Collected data

○ ○ ○ ○

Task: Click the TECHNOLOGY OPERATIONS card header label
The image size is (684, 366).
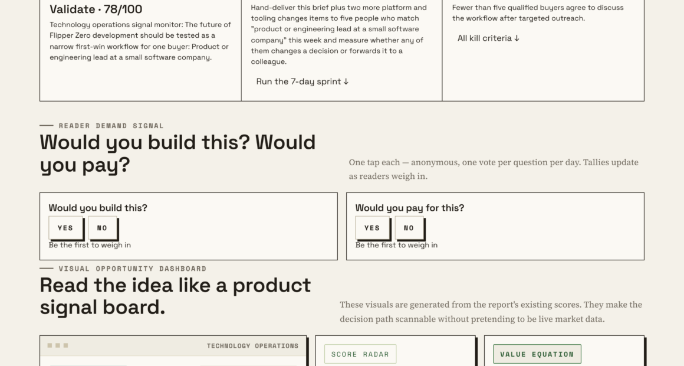Action: coord(252,346)
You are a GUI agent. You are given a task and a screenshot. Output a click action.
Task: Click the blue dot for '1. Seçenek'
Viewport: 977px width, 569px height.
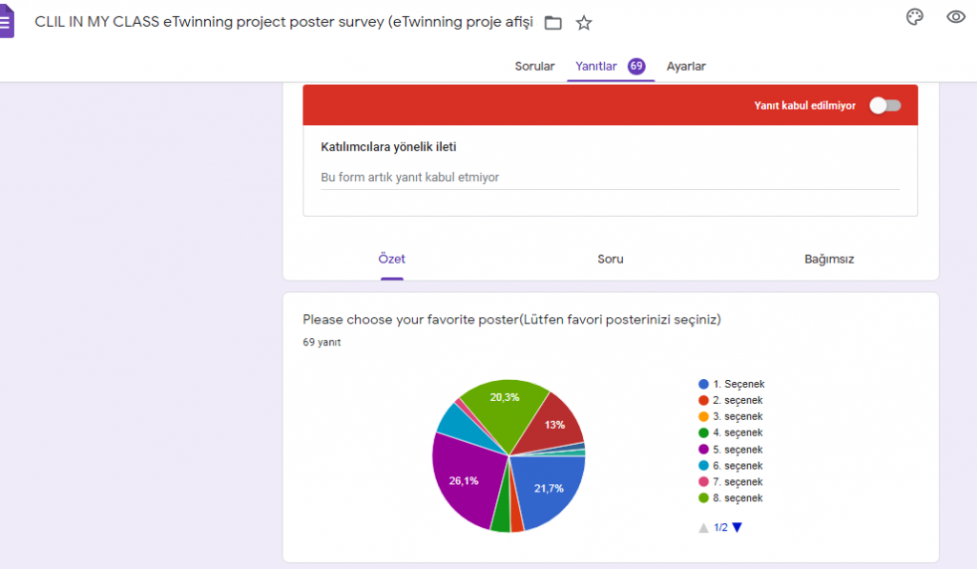click(703, 383)
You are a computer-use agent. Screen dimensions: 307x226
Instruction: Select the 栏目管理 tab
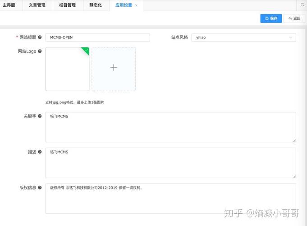(67, 5)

○ ○ ○ ○

▶ _How to complete this task_:
The count, and nothing else: how many lines of the entries contain the word "agent"?

▶ _Written solution_:
2